====== Raw data

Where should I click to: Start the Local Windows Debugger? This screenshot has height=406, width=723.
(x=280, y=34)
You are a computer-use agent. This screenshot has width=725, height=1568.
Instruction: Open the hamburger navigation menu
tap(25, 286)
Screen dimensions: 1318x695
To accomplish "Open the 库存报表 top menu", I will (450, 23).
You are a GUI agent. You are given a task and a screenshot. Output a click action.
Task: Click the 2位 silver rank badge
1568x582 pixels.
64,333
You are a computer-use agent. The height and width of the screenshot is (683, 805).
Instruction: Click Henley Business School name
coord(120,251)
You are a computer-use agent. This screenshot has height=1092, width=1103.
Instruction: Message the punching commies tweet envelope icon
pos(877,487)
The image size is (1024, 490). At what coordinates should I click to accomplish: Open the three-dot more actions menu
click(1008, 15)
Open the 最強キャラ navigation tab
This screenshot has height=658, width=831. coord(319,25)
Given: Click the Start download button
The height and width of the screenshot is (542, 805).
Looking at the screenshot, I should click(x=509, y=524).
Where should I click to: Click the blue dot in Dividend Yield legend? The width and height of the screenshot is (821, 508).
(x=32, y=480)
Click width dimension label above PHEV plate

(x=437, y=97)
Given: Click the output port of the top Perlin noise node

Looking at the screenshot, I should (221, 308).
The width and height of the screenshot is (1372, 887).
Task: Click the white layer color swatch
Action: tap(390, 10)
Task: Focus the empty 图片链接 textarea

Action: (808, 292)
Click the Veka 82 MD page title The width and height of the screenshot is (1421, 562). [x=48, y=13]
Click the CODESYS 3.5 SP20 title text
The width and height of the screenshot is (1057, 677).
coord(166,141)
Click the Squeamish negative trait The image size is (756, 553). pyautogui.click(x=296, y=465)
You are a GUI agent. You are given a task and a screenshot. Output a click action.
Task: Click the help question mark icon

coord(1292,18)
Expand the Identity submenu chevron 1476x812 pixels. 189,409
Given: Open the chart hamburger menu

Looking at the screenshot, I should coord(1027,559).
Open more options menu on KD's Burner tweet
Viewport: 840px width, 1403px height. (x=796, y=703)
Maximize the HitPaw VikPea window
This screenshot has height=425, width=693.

============

__Written task__
Rewrite everything from the start of the rows down to the line containing "This screenshot has height=658, width=831.", replacing "Instruction" with "Directive" and changing nothing else.

__Result for this exercise__
Where should I click to: Start the Local Windows Debugger? This screenshot has height=406, width=723.
(x=280, y=34)
You are a computer-use agent. This screenshot has width=725, height=1568.
Directive: Open the hamburger navigation menu
tap(25, 286)
Screen dimensions: 1318x695
To accomplish "Open the 库存报表 top menu", I will (450, 23).
You are a GUI agent. You are given a task and a screenshot. Output a click action.
Task: Click the 2位 silver rank badge
1568x582 pixels.
64,333
You are a computer-use agent. The height and width of the screenshot is (683, 805).
Directive: Click Henley Business School name
coord(120,251)
You are a computer-use agent. This screenshot has height=1092, width=1103.
Directive: Message the punching commies tweet envelope icon
pos(877,487)
The image size is (1024, 490). At what coordinates should I click to accomplish: Open the three-dot more actions menu
click(1008, 15)
Open the 最強キャラ navigation tab
This screenshot has height=658, width=831. coord(319,25)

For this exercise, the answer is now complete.